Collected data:
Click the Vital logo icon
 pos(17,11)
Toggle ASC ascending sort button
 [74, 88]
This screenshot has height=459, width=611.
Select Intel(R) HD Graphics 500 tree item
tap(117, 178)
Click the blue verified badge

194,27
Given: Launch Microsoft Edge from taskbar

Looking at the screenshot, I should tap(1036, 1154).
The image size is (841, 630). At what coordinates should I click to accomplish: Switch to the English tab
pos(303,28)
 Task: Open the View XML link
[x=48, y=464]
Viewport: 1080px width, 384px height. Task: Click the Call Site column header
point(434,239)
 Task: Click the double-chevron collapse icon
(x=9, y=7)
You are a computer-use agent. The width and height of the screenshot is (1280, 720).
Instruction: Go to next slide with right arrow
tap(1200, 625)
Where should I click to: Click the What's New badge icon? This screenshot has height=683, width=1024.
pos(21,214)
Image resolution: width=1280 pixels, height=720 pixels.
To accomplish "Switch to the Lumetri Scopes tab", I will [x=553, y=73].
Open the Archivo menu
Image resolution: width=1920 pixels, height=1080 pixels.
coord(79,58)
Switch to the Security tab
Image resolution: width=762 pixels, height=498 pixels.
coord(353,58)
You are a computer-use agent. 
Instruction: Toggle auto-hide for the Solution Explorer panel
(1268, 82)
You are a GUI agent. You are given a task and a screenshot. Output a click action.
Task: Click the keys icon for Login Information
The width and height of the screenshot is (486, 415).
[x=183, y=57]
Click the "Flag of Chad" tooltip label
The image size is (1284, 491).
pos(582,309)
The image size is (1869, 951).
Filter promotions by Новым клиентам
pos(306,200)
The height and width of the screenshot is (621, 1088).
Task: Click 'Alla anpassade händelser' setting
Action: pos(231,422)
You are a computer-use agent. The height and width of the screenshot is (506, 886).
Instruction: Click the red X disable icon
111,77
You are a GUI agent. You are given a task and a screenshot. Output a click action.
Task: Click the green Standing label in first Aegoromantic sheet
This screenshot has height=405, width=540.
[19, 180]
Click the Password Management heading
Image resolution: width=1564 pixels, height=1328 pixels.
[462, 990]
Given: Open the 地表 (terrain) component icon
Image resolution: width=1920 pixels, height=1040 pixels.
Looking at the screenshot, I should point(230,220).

Exercise instructions. Reproduce each line of the entries in which the word "computer" is found.

Result.
You are a computer-use agent. The width and height of the screenshot is (1280, 720).
You are a computer-use agent. 
You are a computer-use agent. The height and width of the screenshot is (506, 886).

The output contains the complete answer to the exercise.